Measuring volume of food intake in Ir mutants using the DrosoX system. (A—N) Each fly was exposed to two capillaries, one of which contained 100 mM sucrose (a), and the other contained 100 mM sucrose and 300 mM NaCl (b). (O and P) Each fly was exposed to two capillaries, one of which contained 100 mM sucrose (c), and the other contained 100 mM sucrose and 10 mM caffeine (d). (A, C, E, G, I, K, M and O) Volumes of the two food options consumed by the indicated flies over the course of 6 hrs. (B, D, F, H, I, J, L, N and P) Ingestion indexes to indicate the relative consumption of the two foods.

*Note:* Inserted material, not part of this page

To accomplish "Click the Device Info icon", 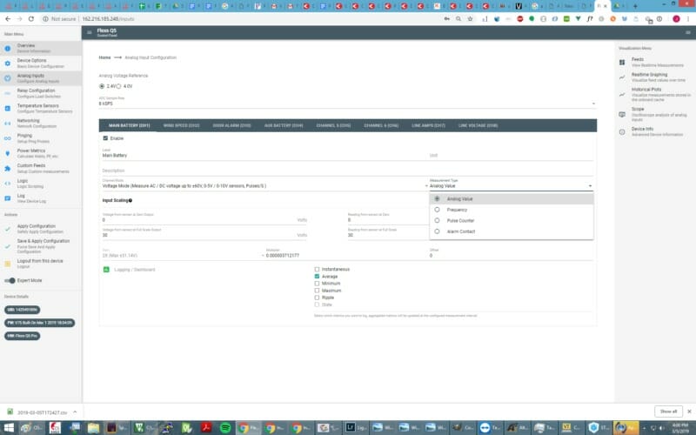I will click(621, 130).

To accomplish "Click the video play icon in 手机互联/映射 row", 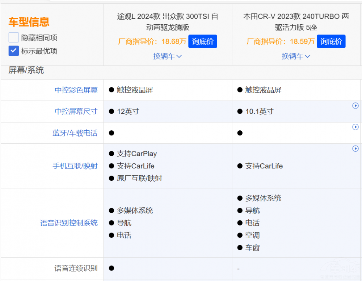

Ingestion indexes were calculated in each time point using the following equation: [(Ingestion volume of 100 mM sucrose and 300 mM NaCl or 10 mM caffeine)-(Ingestion volume of 100 mM sucrose)]/[(Ingestion volume of 100 mM sucrose and 300 mM NaCl or 10 mM caffeine)+(Ingestion volume of 100 mM sucrose)] n=12. Multiple sets of data were compared using single-factor ANOVA coupled with Scheffe’s post hoc test. Statistical significances were relative to the control and determined for the Ingestion indexes only. In all panels, the controls were w1118. The colors of the asterisks match the colors of the genotypes in the corresponding panels. Means ± SEMs. **p < 0.01.

GCaMP6f responses of Ir60b GRNs to NaCl and other chemicals. (A) Relative staining of the Ir60b reporter (green, anti-GFP) and the Ir76b reporter (red; anti-dsRed) in the LSO of UAS-mCD8::GFP/Ir76b-QF2;Ir60b-GAL4/QUAS-tdTomato flies. Merge is to the right. (B) Relative staining of the Ir25a reporter (green, anti-GFP) and the Ir76b reporter (red; anti-dsRed) in the LSO of Ir25a-GAL4/Ir76b-QF2;UAS-mCD8::GFP/QUAS-tdTomato. Merge is to the right. (C—J) Peak GCaMP6f responses (ΔF/F) of Ir60b GRNs in flies expressing UAS-GCaMP6f under control of the indicated GAL4 driver. (C) Heat map images illustrating changes in GCaMP6f fluorescence before and after stimulation with 300 mM NaCl using the indicated flies. (D) Sample traces depicting GCaMP6f responses to 300 mM NaCl. The traces are from the indicated flies expressing UAS-GCaMP6f driven by the Ir60b-GAL4. n=10– 14. (E) GCaMP6f responses to various concentrations of NaCl in the indicated flies. UAS-GCaMP6f was driven by the Ir60b-GAL4. n=10–14. (F) GCaMP6f responses to 300 mM NaCl in the indicated mutants and in the absence or presence of the corresponding rescue transgene indicated by “-” and “+”, respectively. n=8–10. (G) GCaMP6f responses to 50 mM, 300 mM, and 500 mM of CaCl2, MgCl2, and KCl in control flies. n=10–14. (H) GCaMP6f responses of Ir60b GRNs from the indicated flies to various concentrations of NaBr. n=10–14. (I) GCaMP6f responses to 5 mM and 50 mM concentrations of bitter compounds (quinine, caffeine, strychnine, lobeline, denatonium, and coumarin). n=8–10. (J) GCaMP6f responses to various concentrations of sucrose in Ir60b GRNs from the indicated flies. n=10–14. Multiple sets of data were compared using single-factor ANOVA coupled with Scheffe’s post hoc test. Statistical significance compared with the controls. Means ± SEMs. **p < 0.01.